** TASK TO CARRY OUT **
Return only the lines of the listing below that run from the line with "This screenshot has" through the line with "Select Синодонтис пятнистый", both ends included, exactly as written.

** GIVEN ENTRIES **
━━━━━━━━━━━━━━━━━━━━━━━━━━━━━━

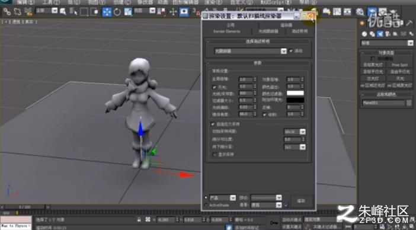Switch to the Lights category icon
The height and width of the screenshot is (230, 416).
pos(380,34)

━━━━━━━━━━━━━━━━━━━━━━━━━━━━━━

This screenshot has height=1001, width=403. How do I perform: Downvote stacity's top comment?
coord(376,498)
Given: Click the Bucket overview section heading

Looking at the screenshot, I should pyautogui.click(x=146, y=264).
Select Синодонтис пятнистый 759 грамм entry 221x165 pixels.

━━━━━━━━━━━━━━━━━━━━━━━━━━━━━━

** THE COMPLETED TASK **
This screenshot has height=1001, width=403. How do I perform: Downvote stacity's top comment?
coord(376,498)
Given: Click the Bucket overview section heading

Looking at the screenshot, I should pyautogui.click(x=146, y=264).
Select Синодонтис пятнистый 759 грамм entry 221x165 pixels.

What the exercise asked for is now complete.